I pull out my camera, just to document this...this...hell wrapped in plywood, and take photos of the club from the street. Thank the gods I brought my camera. My camera that I found at the club, go figure. I then remembered that I left my "drag bag" in the dressing room, I needed to get it. I run upstairs through the side door, the idiot workman standing there tries to tell me...ME!...how to get in the club to get my things. "My blood, sweat and now tears built this bloody club, I know where MY dressing room is, asshole", I think to myself but I say a simple, "thank you" and run upstairs to get my bag and for one last look. I walk by the bar, where I have worked for more than a decade, which looks the same and then I round the corner and pass the DJ booth and look in. It's completely torn apart. All of the equipment is gone. All of it. I enter my dressing room and think to myself, "This was not a snap decision. They knew for a long time they were shutting the club down.
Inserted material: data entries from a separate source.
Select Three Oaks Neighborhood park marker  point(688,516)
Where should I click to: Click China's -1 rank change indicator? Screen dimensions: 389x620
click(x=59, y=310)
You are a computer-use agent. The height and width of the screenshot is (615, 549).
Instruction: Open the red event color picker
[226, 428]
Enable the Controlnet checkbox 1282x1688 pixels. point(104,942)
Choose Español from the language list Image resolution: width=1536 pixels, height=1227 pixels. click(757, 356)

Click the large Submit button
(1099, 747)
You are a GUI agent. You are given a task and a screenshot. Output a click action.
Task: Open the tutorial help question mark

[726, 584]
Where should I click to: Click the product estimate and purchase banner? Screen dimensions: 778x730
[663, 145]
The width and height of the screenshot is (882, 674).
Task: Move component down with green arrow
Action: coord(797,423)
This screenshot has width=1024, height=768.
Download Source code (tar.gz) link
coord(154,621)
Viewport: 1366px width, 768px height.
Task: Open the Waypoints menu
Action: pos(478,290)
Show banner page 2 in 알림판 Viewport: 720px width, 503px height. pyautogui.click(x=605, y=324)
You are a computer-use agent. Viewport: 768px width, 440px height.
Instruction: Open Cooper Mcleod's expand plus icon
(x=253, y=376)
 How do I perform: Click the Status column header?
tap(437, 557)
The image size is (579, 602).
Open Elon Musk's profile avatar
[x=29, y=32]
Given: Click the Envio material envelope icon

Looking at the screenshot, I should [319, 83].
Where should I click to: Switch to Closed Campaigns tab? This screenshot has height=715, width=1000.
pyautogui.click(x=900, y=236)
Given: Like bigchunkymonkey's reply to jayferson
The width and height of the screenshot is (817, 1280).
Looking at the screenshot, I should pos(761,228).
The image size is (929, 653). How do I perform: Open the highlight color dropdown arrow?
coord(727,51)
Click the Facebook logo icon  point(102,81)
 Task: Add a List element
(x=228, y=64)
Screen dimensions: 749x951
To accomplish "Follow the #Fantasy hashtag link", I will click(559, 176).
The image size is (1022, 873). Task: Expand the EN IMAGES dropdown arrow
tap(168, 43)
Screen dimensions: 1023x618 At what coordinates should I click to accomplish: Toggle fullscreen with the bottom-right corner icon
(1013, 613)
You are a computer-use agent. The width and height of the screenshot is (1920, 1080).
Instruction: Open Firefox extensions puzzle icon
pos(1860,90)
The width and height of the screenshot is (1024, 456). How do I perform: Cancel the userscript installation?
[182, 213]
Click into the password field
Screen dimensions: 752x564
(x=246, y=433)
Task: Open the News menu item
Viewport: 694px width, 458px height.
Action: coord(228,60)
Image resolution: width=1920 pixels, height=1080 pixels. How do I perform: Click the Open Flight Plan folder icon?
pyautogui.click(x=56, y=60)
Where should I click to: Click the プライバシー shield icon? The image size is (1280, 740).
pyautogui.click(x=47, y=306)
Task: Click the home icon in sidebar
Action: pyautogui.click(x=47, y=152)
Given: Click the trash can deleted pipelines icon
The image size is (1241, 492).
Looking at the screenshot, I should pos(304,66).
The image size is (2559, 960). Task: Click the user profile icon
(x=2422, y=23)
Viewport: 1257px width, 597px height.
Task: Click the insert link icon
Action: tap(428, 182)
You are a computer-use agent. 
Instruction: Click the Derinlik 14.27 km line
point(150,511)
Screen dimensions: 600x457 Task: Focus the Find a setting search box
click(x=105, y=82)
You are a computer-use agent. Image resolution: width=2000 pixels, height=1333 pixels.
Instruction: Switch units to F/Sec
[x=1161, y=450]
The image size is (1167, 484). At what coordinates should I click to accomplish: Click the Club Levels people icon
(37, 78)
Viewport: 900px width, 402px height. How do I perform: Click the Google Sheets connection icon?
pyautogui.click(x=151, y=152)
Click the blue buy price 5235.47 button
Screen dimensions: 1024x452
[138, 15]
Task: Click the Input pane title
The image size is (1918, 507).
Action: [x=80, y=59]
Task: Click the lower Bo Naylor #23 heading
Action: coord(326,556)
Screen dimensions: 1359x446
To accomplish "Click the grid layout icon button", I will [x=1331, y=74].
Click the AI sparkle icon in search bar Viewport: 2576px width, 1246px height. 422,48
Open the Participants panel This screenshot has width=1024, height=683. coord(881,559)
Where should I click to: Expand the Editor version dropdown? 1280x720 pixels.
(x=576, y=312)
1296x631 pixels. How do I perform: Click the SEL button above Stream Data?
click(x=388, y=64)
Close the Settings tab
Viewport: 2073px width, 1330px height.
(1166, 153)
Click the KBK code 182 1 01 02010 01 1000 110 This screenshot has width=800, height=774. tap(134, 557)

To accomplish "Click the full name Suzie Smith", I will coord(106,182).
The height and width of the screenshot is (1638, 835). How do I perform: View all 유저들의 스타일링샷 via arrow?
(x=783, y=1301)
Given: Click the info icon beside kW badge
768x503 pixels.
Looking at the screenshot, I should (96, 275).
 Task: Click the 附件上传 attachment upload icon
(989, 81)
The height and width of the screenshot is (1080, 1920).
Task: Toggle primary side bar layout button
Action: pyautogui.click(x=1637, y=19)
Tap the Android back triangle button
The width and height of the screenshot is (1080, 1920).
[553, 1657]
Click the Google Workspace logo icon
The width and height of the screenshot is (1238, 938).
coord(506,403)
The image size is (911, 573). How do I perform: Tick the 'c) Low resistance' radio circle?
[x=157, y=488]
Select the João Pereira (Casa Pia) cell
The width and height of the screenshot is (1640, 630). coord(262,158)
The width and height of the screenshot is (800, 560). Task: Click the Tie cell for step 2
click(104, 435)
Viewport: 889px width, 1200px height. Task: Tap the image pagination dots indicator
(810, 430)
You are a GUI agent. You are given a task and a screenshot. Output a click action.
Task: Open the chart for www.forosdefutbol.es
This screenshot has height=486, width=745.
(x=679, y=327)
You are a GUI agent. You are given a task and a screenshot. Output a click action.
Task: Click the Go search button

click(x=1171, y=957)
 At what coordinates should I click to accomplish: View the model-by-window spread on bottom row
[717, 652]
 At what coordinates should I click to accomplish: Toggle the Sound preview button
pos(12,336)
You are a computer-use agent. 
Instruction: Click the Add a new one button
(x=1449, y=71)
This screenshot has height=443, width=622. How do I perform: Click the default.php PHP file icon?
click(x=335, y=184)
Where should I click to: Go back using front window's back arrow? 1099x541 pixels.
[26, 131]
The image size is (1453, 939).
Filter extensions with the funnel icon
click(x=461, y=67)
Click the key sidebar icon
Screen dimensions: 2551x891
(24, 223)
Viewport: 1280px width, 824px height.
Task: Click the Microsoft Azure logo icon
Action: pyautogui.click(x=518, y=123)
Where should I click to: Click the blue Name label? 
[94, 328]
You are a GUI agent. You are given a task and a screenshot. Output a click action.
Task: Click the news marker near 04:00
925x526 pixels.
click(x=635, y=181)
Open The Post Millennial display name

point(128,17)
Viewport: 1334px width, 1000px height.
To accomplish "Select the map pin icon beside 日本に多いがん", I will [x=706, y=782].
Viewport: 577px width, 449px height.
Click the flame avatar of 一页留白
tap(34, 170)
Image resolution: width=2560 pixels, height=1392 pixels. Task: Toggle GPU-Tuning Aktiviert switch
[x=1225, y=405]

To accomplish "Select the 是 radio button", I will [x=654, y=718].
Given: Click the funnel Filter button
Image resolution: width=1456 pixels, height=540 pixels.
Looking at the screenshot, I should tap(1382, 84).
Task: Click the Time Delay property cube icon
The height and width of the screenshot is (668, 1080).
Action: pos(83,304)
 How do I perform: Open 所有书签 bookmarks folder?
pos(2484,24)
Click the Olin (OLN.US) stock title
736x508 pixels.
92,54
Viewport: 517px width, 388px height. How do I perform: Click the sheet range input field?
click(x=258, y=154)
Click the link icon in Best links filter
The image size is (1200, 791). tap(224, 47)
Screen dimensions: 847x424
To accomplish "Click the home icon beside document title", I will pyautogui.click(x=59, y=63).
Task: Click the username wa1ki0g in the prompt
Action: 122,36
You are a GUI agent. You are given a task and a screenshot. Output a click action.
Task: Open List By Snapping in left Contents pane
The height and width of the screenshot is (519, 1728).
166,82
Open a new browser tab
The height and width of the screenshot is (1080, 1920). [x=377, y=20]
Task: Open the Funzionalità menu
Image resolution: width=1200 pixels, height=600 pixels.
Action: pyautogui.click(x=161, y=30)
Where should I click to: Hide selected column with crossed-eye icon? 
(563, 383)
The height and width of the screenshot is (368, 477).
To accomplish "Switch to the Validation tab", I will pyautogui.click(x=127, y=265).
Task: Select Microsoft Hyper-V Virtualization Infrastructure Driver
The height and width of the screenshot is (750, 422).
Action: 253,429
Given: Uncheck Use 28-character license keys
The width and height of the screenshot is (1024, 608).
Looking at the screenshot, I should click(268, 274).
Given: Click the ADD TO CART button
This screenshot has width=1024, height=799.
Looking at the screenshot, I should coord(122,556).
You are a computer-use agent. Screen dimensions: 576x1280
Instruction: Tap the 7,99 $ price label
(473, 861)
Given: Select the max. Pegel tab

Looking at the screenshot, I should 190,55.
You can't dismantle this kind of equipment that quickly without having it preplanned". I grab my bag and take some final shots of my little dressing room, my little world for more than ten years where I spent so much of my life getting ready and getting fabulous and going on stage to entertain the crowds. I make my way out, taking one last shot of the station where I worked behind the bar, blinking through the tears that are falling on the camera viewfinder. As I am walking down the deck steps, I pass theflatscreens and plasma screens that were hanging all over the club. They are lined up along the wall wrapped in quilted covers, ready to be loaded on a truck. "Oh yes", I think, "they knew all along they were going to fuck us over."

Outside, I stand with Joey, he and his boyfriend finished loading up the truck and we just chat. I begin to joke about the situation, my coping mechanism kicking in. I told him that I am going to get a big cardboard box, put it under the porte cochere and serve drinks from it as a make-shift bar, he'll use a boom box and play music, we'll have Miss Tene sitting at the corner of the entrance, just for show, and Joey G. will spin flashlights to the beat. We'll make our own club, right there on the remains of the Studio Six! We joke, reminisce, and chat for a bit more and then hug. Long bear-hugs, saying good-bye to each other but knowing that we are really saying good-bye to the Studio Six, using each other as human representations of our best friend, our home, our life for so bloody long.

I make the trek home, stopping at Evo for many, many dirty martinis. Ketel One, of course.

I stagger back to the penthouse, bumping into people I know along the streets of Atlantic City all asking me the same thing, "What the hell happened?!?". I have no answer. I don't really know. I am in a dense fog although it's a bright and sunny beautiful day. My mobile rings incessantly, I answer each call, have the same conversation with everyone. I get home, finally, and literally collapse on my bed and pass out.